TASK STATEMENT — From the entries below, work out the number of lines that hold the word "computer", and give that number alone.
Top of GIVEN RECORDS
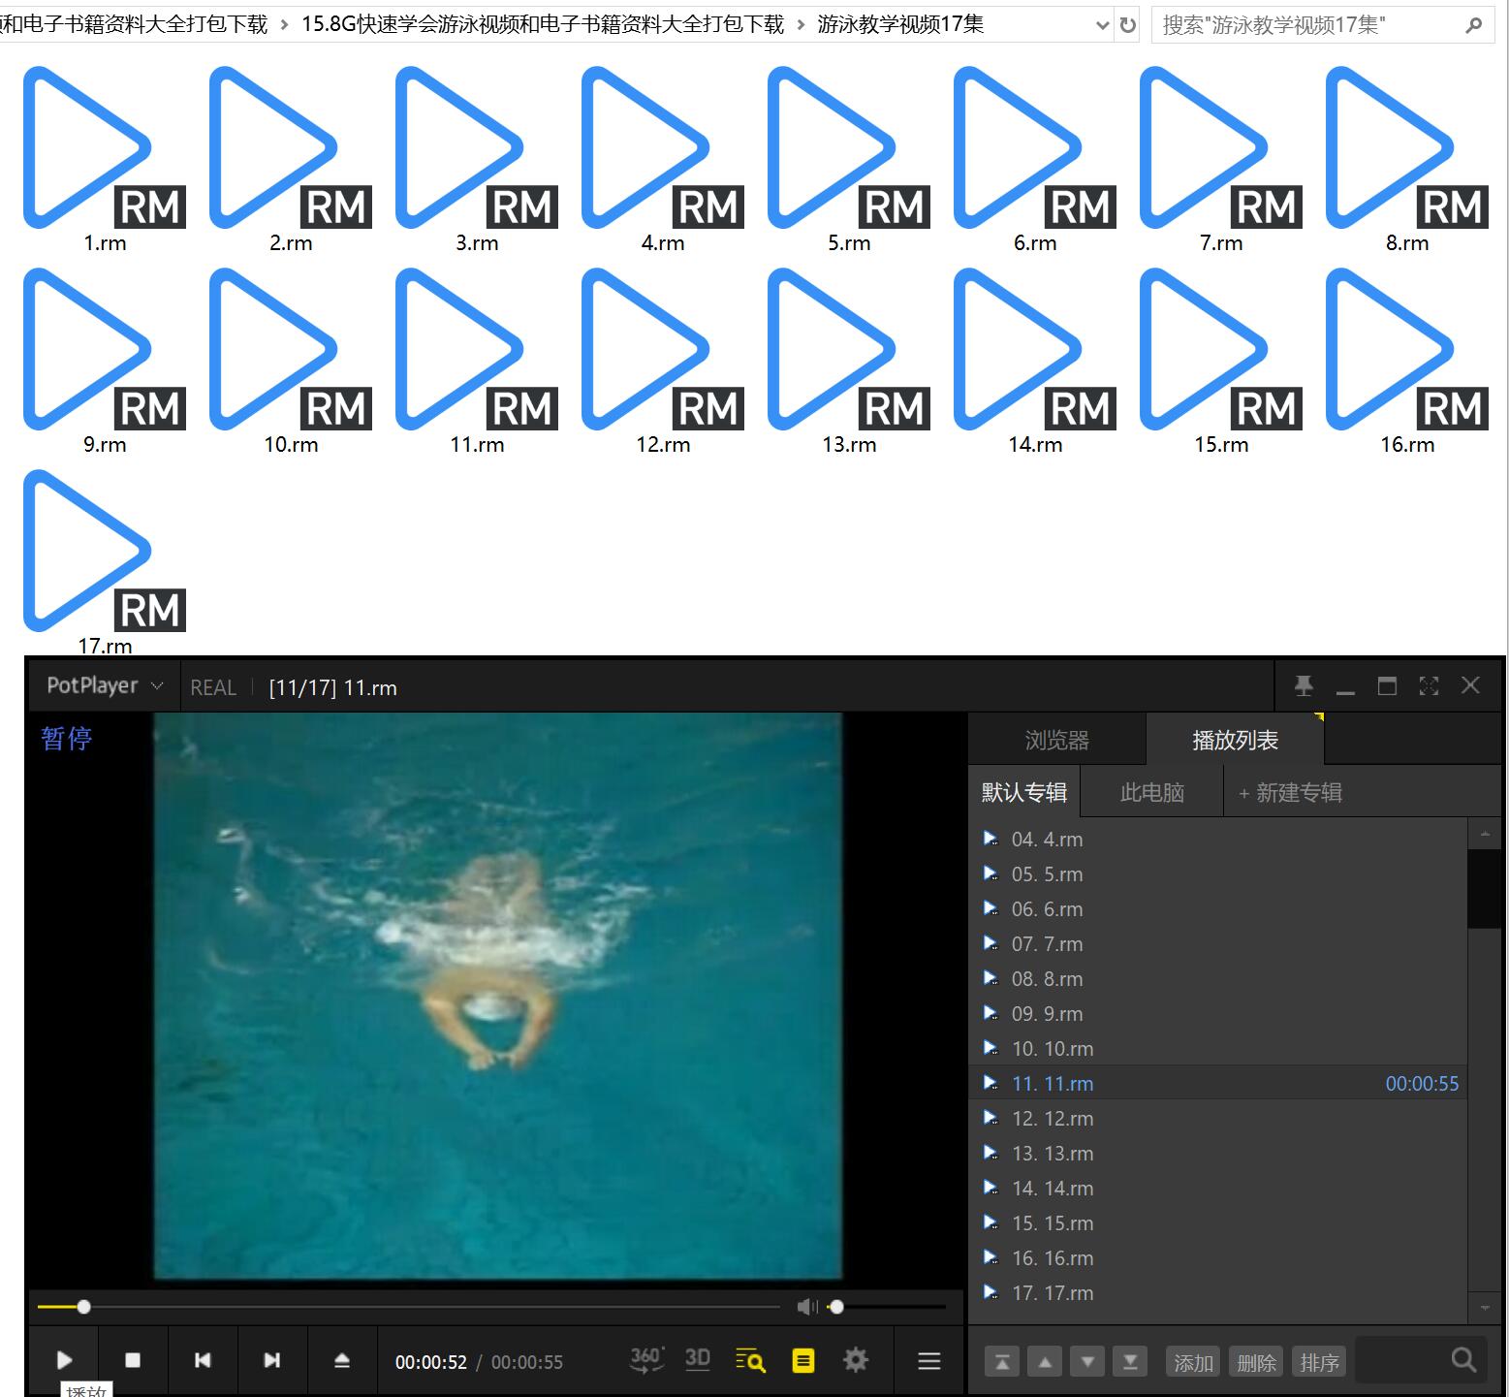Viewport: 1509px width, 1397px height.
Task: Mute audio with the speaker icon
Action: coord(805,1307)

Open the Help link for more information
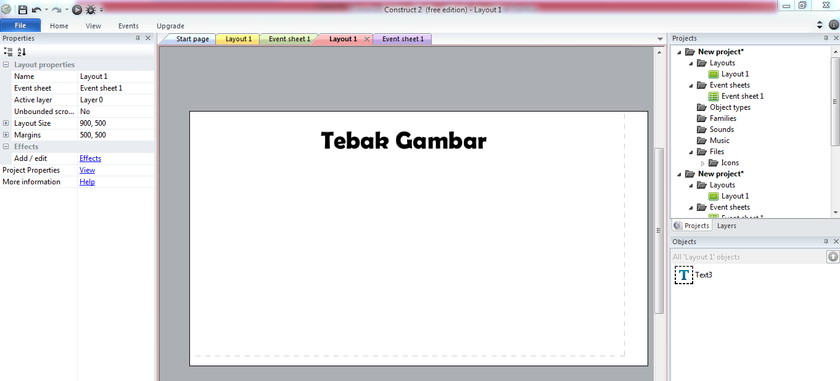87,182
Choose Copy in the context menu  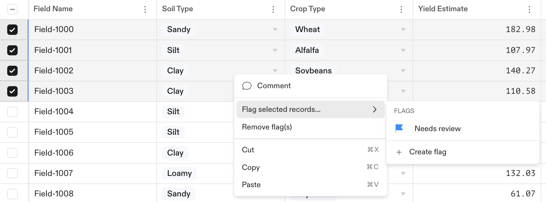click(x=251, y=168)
Bottom of GIVEN RECORDS
Top of GIVEN RECORDS
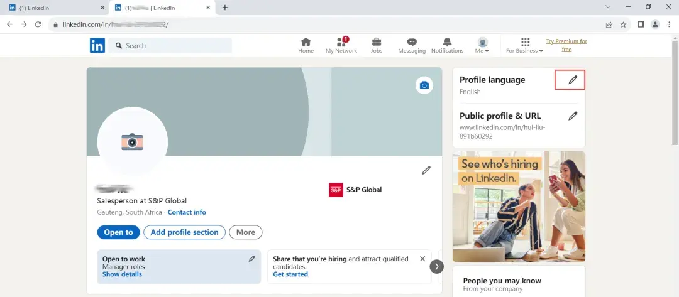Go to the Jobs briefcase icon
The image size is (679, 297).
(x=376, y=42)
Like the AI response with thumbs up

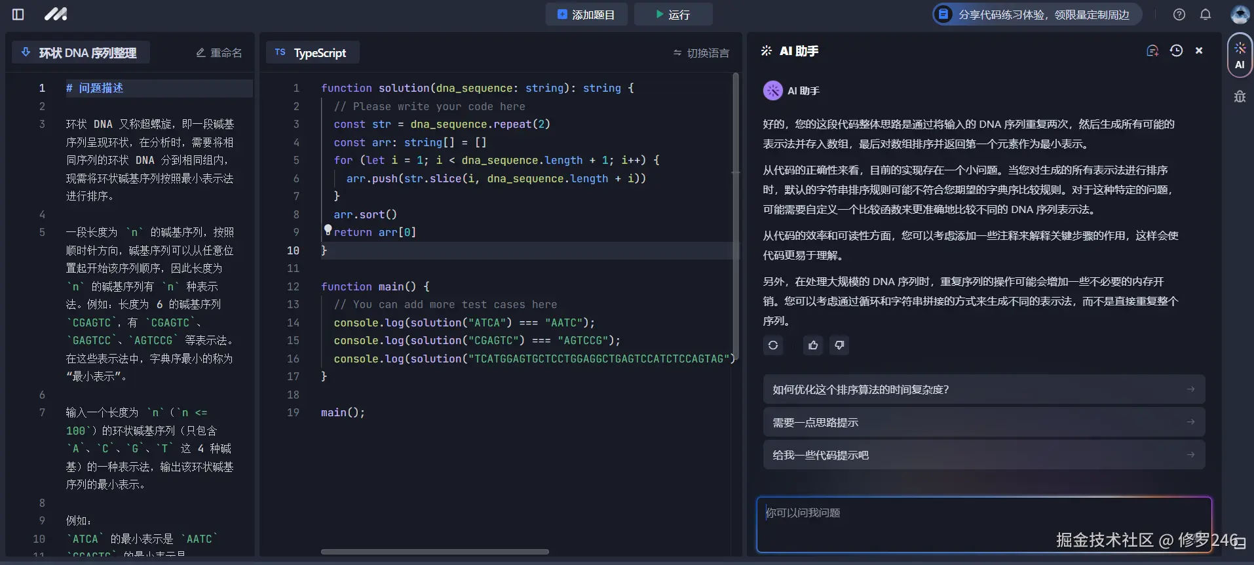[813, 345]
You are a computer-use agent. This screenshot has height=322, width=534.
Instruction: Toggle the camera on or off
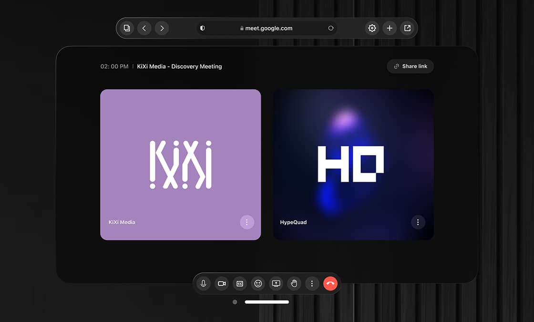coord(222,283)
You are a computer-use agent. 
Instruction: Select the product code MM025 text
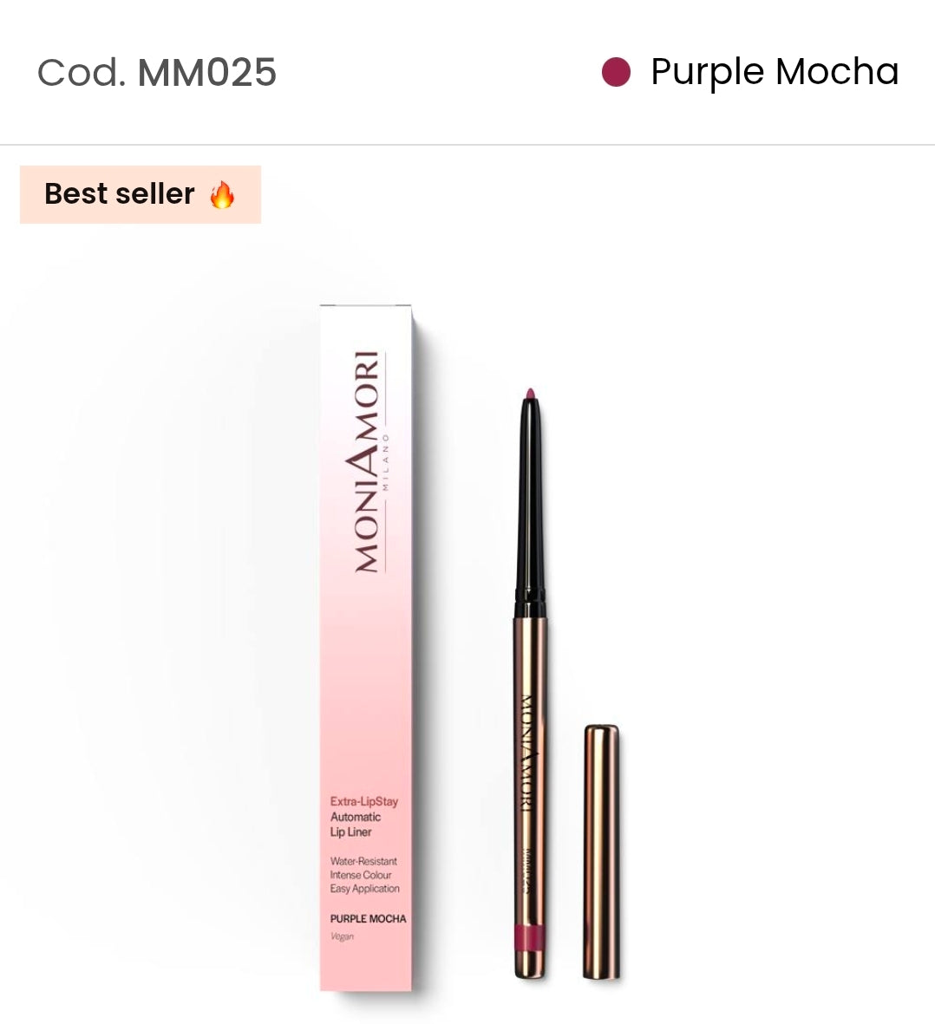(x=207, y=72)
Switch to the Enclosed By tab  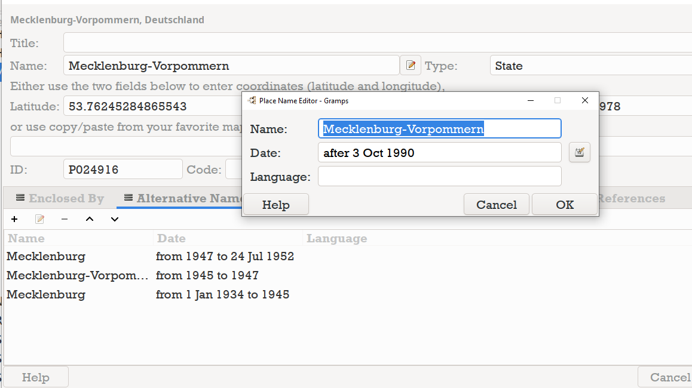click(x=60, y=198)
Bottom of GIVEN RECORDS
RESPONSE TO THIS EXERCISE — 2